The thalamocortical system consists of continuously-ongoing, reentrant neural signals between nuclei in the thalamus and neurons in all modular areas of the cortex. In general, neurons are never idle. Neurons fire at about 5 Hz in the quiescent state and at rates of 100 Hz or more in the active state. A subset of thalamocortical activity comprises the dynamic core of consciousness. The magnitude of the dynamic core varies greatly with the intensity of thought.
The thalamocortical system mediating the dynamic core becomes active early in embryonic life and continues to be active until death or until trauma states such as brain death.

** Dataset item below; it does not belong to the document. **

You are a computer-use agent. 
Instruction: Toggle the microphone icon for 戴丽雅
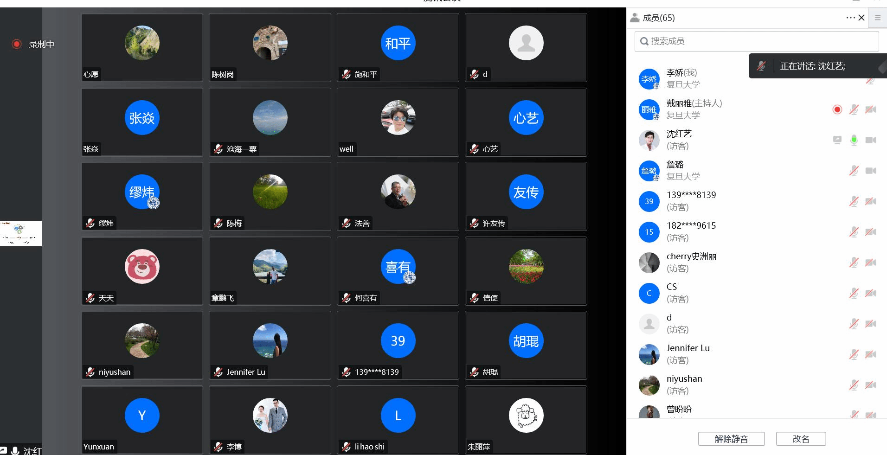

Parallel System through Basal Ganglia, Cerebellum, and Thalamus
A set of parallel, unidirectional chains link the cortex to a set of its appendages, each with a special structure -- the cerebellum, the basal ganglia, and the hippocampus. Cerebellum is concerned with the coordination and synchrony of motion, although it is also involved in aspects of thought and language. Basal ganglia are involved in the planning and execution of complex motor and cognitive acts. Hippocampuses, which are evolutionarily ancient structures deep inside the temporal lobes, are involved in the process whereby short-term memory gets transferred to long-term memory, and also spatial memory.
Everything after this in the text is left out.